Notre randonnée commence à Céreste en passant sur le pont de la Baou ni roman ni romain (pas même situé sur la voie domitienne), bien que ce nom figure toujours sur les cartes IGN et les cartes postales ! le panneau d’information le confirme : il date du milieu du XVIIIe siècle. Un devis est établi par Georges Vallon, ingénieur de la Province, les travaux sont confiés par acte du 4 janvier 1740 à Pierre Terras, maçon de la ville de Reillanne (A.D. des A.-H.-P. C84).
La trace du vrai pont romain a d’abord été retrouvé sur papier, aux archives en 1989 puis confirmé sur le terrain le long de la RN100, à la faveur d’une crue d’orage. La 4ème campagne de sondage, en 2001, révèle que faute de rocher solide pour asseoir le pont, les constructeurs l’ont bâti sur un socle de pierres taillées de grand appareil à joints fins liées par des agrafes scellées au plomb.
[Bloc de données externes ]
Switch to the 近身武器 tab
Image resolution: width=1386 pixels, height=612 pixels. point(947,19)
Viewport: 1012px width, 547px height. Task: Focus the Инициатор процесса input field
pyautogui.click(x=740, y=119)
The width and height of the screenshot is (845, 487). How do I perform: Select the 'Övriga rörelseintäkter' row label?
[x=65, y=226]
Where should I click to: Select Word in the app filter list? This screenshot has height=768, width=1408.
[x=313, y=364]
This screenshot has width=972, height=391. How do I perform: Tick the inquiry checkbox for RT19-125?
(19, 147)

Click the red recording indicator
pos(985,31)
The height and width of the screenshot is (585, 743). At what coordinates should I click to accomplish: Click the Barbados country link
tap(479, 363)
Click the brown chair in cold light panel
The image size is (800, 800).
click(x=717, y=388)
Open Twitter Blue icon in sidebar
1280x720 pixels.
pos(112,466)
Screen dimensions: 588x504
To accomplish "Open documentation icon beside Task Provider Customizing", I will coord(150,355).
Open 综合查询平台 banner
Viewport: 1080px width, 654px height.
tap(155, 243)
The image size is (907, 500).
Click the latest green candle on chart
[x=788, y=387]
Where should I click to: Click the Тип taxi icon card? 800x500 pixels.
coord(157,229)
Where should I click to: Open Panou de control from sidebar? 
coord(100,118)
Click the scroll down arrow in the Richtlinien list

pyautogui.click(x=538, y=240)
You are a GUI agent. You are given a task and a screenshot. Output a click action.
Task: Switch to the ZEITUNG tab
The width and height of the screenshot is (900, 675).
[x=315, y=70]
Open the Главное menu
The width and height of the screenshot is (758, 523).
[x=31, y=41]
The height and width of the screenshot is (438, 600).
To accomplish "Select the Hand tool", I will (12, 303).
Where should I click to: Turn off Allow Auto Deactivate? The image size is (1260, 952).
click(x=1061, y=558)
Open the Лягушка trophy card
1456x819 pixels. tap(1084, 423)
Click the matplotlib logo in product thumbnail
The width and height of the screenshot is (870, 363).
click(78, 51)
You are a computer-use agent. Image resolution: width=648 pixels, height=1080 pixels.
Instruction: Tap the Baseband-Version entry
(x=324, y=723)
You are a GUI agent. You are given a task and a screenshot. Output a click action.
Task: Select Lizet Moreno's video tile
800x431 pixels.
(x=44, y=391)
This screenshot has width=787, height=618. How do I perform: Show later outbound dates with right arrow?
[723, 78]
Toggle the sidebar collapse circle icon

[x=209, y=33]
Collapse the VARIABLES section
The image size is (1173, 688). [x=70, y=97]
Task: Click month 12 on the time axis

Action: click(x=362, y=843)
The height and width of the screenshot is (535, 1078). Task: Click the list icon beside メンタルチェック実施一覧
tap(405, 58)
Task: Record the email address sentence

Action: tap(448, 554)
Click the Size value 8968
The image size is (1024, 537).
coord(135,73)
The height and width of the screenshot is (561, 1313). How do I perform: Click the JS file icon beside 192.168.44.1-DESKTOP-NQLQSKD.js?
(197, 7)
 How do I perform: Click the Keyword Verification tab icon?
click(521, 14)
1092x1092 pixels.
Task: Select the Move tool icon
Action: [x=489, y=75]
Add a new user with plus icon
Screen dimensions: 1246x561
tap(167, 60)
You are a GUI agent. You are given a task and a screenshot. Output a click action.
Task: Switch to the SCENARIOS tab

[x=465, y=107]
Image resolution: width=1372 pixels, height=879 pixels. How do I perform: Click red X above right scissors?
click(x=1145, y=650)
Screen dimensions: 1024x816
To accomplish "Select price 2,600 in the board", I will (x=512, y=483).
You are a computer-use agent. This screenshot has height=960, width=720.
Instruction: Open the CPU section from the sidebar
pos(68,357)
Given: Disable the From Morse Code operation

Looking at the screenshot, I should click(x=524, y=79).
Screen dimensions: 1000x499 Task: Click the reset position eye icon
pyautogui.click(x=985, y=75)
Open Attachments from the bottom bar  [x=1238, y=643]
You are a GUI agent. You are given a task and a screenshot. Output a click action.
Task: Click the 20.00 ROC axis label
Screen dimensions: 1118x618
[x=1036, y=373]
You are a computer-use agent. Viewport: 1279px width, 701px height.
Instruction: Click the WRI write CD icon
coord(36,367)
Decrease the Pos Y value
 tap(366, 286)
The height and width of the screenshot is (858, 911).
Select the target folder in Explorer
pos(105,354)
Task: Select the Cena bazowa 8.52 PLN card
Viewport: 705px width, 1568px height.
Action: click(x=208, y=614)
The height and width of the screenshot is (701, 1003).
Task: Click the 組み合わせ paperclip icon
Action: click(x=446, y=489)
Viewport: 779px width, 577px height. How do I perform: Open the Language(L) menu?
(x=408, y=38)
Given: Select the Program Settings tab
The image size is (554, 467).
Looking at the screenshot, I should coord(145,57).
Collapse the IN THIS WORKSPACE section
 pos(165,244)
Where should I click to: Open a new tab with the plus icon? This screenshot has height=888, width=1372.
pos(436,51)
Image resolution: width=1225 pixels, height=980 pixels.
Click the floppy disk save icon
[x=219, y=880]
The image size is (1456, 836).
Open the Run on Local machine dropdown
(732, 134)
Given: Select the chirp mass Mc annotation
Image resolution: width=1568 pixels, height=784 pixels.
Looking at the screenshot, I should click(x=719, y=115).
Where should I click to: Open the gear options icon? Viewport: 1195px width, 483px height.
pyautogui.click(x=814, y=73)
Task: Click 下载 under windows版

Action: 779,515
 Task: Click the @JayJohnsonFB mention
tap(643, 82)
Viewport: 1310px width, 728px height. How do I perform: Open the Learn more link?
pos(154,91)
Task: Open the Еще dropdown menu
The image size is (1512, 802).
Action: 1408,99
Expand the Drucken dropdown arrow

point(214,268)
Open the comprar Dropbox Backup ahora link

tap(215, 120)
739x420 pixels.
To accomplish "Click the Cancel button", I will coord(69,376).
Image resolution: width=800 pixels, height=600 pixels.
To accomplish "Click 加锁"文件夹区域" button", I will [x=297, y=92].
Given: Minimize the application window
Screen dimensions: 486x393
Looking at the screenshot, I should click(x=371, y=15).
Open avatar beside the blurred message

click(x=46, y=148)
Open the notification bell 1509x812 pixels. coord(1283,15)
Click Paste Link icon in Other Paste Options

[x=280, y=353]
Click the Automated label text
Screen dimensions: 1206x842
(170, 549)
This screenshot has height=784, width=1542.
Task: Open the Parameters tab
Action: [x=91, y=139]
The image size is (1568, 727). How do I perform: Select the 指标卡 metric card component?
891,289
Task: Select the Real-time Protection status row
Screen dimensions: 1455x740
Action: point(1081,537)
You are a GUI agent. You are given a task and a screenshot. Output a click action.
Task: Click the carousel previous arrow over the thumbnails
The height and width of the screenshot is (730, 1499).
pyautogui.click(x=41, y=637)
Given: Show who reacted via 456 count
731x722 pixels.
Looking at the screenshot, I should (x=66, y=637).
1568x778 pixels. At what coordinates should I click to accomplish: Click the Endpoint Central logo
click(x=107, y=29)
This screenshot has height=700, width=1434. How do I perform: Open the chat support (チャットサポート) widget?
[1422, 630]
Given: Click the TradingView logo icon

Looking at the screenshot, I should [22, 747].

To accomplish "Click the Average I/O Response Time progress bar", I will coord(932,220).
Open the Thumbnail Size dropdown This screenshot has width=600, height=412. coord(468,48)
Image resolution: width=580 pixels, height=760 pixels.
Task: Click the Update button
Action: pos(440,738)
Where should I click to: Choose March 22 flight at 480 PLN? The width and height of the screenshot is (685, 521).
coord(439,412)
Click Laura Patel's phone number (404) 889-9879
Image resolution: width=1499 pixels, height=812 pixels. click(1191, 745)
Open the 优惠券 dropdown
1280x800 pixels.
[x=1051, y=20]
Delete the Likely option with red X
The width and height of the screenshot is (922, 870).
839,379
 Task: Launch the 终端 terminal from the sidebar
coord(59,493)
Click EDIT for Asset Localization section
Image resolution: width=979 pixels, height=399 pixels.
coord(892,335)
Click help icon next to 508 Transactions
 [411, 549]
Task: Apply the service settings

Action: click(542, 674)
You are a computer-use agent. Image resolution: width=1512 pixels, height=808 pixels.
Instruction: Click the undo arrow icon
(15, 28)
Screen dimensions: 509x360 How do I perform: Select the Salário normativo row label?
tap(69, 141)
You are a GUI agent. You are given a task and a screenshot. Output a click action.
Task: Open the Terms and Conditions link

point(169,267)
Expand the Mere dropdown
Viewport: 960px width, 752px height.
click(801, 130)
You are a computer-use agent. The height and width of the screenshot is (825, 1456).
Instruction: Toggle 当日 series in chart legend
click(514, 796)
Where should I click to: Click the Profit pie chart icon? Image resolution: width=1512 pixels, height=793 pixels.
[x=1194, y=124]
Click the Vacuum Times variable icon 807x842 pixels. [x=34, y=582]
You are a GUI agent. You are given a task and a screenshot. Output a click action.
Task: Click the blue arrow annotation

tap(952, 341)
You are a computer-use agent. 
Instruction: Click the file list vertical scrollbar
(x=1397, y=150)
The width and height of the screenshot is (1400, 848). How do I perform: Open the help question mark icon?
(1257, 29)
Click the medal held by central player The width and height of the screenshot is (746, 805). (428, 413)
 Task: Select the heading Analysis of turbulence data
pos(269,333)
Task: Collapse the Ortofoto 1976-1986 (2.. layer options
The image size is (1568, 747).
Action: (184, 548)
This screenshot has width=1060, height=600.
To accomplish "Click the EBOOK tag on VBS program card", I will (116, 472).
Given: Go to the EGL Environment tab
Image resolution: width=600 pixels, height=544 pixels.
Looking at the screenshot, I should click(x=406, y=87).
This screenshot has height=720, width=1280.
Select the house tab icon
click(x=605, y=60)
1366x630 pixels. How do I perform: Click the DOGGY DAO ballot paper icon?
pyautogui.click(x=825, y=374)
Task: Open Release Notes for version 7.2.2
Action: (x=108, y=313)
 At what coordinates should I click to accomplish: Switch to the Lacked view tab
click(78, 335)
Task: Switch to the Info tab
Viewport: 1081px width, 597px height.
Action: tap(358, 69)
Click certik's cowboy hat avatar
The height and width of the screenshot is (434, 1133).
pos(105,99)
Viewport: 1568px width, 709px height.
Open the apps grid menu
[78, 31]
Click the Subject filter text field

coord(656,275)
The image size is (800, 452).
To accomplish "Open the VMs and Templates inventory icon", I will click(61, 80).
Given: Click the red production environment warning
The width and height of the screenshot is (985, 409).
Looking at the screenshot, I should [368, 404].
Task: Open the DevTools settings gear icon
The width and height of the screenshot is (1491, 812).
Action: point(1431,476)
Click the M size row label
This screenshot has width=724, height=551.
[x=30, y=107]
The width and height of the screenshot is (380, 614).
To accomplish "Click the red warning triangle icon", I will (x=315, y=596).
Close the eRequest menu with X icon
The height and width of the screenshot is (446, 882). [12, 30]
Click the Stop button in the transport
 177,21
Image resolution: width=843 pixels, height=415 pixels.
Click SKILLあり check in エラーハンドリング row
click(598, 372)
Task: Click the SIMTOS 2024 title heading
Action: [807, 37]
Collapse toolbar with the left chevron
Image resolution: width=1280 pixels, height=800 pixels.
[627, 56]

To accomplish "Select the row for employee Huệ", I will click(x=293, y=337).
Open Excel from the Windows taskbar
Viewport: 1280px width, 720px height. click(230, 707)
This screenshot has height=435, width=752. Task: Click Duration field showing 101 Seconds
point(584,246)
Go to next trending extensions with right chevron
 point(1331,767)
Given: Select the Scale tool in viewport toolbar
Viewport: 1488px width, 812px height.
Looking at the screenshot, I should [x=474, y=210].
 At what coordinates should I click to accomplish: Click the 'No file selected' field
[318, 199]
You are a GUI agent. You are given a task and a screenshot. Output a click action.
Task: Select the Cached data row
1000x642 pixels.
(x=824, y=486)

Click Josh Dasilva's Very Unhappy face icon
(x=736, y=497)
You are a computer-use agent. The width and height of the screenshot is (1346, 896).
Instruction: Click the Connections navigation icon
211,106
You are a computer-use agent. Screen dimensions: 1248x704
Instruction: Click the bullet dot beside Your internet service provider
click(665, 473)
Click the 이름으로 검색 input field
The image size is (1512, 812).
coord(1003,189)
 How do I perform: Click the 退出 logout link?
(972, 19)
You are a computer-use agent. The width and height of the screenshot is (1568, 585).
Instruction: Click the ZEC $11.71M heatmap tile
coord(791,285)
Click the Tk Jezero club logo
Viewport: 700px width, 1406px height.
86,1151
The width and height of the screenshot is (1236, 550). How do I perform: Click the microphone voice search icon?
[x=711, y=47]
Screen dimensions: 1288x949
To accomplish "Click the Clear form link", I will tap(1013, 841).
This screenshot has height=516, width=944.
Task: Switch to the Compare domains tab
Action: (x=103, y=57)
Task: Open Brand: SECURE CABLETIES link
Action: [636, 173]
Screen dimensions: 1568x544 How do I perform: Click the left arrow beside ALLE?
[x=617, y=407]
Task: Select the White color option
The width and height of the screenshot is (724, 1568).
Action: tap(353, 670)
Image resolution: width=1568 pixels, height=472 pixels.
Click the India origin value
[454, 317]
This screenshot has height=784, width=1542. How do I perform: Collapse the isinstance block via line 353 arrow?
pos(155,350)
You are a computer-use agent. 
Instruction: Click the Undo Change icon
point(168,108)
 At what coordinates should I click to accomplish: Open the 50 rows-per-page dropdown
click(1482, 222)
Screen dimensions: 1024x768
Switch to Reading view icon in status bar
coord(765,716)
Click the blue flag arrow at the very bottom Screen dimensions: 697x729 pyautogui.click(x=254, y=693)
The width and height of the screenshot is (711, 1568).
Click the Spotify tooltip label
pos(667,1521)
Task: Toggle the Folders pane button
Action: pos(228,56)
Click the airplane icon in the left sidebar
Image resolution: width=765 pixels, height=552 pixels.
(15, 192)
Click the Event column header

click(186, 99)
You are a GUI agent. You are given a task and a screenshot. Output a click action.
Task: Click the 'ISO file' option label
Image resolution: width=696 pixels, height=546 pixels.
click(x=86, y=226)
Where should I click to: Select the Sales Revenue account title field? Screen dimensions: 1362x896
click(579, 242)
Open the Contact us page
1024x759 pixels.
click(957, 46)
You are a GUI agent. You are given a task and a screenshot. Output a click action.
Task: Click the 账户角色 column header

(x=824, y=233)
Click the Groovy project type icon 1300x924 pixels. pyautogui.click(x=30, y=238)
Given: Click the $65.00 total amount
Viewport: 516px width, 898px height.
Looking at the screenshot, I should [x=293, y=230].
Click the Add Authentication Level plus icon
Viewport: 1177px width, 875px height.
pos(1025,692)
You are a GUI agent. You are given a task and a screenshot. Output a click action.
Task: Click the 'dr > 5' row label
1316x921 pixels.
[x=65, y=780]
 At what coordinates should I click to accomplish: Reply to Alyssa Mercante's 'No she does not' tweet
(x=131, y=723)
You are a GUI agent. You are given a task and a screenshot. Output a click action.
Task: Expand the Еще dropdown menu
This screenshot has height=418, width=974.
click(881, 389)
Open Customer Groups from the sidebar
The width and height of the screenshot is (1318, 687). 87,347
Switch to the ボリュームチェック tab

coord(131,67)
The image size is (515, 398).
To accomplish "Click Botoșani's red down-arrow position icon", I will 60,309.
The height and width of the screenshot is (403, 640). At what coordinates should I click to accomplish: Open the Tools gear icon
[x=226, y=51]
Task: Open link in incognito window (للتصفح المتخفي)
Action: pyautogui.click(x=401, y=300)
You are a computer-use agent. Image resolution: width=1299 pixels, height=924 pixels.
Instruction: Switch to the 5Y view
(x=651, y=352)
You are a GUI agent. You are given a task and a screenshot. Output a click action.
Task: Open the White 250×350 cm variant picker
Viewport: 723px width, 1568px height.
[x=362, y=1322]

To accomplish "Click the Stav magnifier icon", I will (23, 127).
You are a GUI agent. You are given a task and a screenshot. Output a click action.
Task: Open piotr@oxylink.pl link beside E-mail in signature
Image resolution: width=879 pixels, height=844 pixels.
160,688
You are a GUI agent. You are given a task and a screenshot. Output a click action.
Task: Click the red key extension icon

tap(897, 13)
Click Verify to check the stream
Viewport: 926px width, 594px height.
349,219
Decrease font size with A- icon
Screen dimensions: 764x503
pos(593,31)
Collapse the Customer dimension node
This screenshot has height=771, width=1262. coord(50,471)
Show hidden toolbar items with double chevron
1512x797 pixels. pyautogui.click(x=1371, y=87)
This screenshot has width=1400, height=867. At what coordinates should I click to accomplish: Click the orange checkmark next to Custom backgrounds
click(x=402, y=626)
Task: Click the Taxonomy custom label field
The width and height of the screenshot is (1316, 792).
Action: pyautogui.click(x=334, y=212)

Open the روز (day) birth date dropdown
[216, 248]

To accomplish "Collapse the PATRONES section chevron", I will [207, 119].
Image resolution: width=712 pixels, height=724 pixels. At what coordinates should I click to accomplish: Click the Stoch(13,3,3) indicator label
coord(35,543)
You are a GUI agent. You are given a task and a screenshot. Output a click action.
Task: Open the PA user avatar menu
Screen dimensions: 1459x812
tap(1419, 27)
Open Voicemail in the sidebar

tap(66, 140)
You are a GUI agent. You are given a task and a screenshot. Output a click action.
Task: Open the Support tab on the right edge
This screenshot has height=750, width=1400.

Son architecture est à ce jour unique dans le monde romain. par mesure de protection, ses vestiges sont maintenant recouverts.
Après la traversée de la RN100 qui coupe le village nous nous dirigeons sur un chemin au milieu des champs puis d’une forêt de chênes blancs majestueux. Le sentier grimpe progressivement à l’ombre des grands arbres, en direction des crêtes. Une fois en haut, une magnifique vue s’ouvre devant vous : au sud, les paysages sauvages du Luberon, au nord, les grandes plaines agricoles de Reillanne et d’Apt et au loin, les Alpes. Nous continuons sur le chemin des crêtes jusqu’à Montjustin, Oppidum puis place-forte moyenâgeuse citée en 1022, Montjustin illustre la relation étroite et immémoriale qui relie géologie et occupation humaine. L’étymologie « Mons Justinus » est d’origine romaine, elle évoque peut-être l’existence d’un sanctuaire dédié à Jupiter.
> Siège dramatique en 1589 : le duc de Lavalette, à qui les habitants avaient refusé une halte dans la cité, enleva la place après un siège désespéré, massacra et pendit les habitants, détruisit l’église et le village.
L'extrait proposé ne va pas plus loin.